● **Article**
(begin)

To prove the unity of God, Saadia uses the demonstrations of the Mutakallamin. Only the attributes of essence (sifat al-dhatia) can be ascribed to God, but not the attributes of action (sifat-al-fi'aliya). The soul is a substance more delicate even than that of the celestial spheres. Here Saadia controverts the Mutakallamin, who considered the soul an "accident" 'arad (compare Guide for the Perplexed i. 74), and employs the following one of their premises to justify his position: "Only a substance can be the substratum of an accident" (that is, of a non-essential property of things). Saadia argues: "If the soul be an accident only, it can itself have no such accidents as wisdom, joy, love," etc. Saadia was thus in every way a supporter of the Kalam; and if at times he deviated from its doctrines, it was owing to his religious views.

From the ninth century onward, owing to Caliph al-Ma'mun and his successor, Greek philosophy was introduced among the Persians and Arabs, and the Peripatetic school began to find able representatives among them; such were Al-Kindi, Farabi, Ibn Sina (Avicenna), and Ibn Rushd (Averroës), all of whose fundamental principles were considered as criticized by the Mutakallamin. Another trend, represented by the Brethren of Purity, used Aristotelian language to expound a fundamentally Neoplatonic and Neopythagorean world view.

During the Abbasid caliphate a number of thinkers and scientists, some of them heterodox Muslims or non-Muslims, played a role in transmitting Greek, Hindu, and other pre-Islamic knowledge to the Christian West. They contributed to making Aristotle known in Christian Europe. Three speculative thinkers, al-Farabi, Ibn Sina (Avicenna) and al-Kindi, combined Aristotelianism and Neoplatonism with other ideas introduced through Islam.

From Spain Arabic philosophic literature was translated into Hebrew and Latin, contributing to the development of modern European philosophy.

(end)

● **Brief**
Copy the section of the article that begins at the words "During the Abbasid" and stops after "modern European philosophy.", renaming "Spain" as "al-Andalus" throughout.

● **Stored rows**
(begin)

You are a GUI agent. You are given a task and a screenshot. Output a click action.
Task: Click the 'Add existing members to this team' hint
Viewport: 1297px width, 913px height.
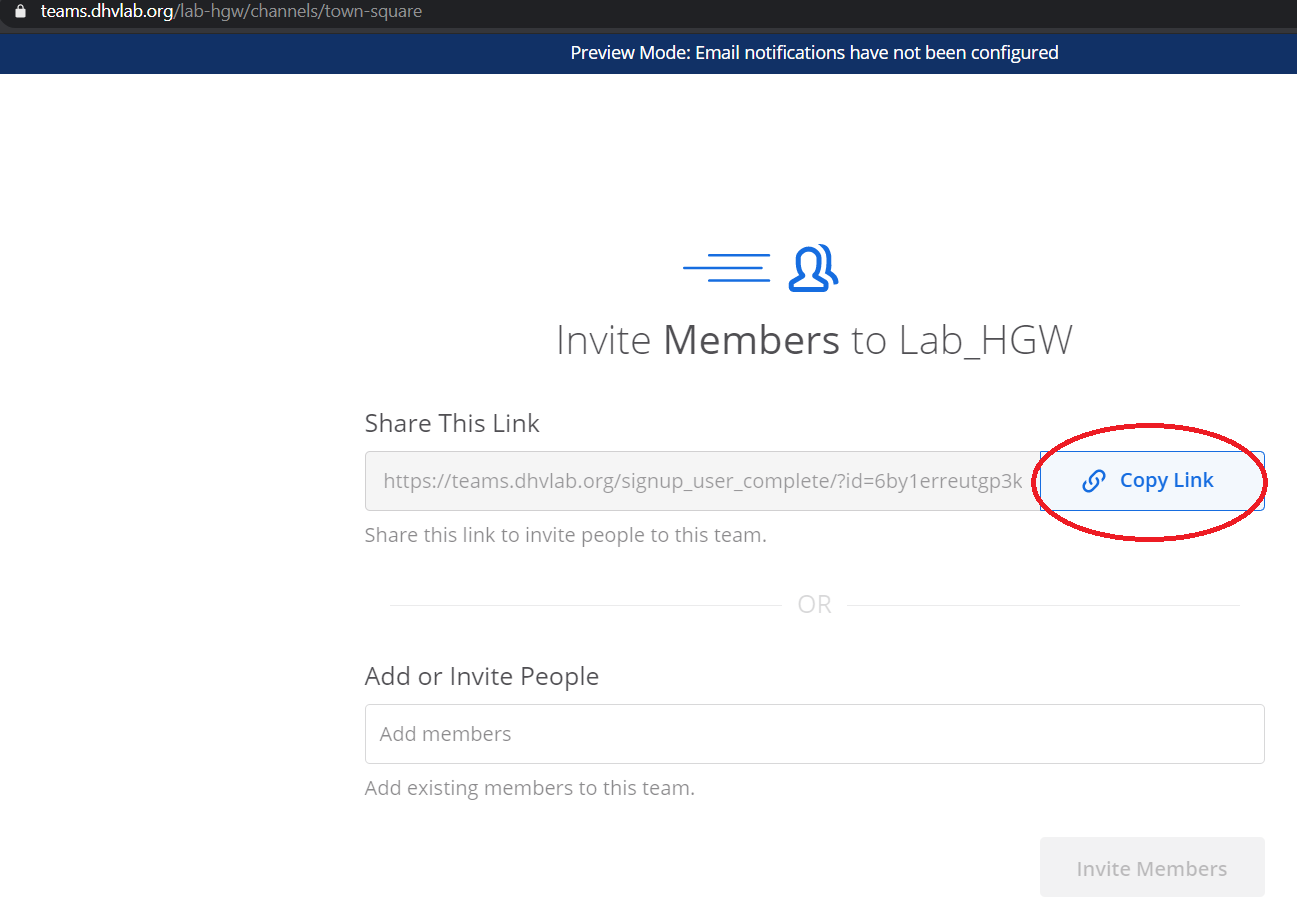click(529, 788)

(end)
(begin)

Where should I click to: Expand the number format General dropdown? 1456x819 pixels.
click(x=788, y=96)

(end)

● **Exercise result**
During the Abbasid caliphate a number of thinkers and scientists, some of them heterodox Muslims or non-Muslims, played a role in transmitting Greek, Hindu, and other pre-Islamic knowledge to the Christian West. They contributed to making Aristotle known in Christian Europe. Three speculative thinkers, al-Farabi, Ibn Sina (Avicenna) and al-Kindi, combined Aristotelianism and Neoplatonism with other ideas introduced through Islam.

From al-Andalus Arabic philosophic literature was translated into Hebrew and Latin, contributing to the development of modern European philosophy.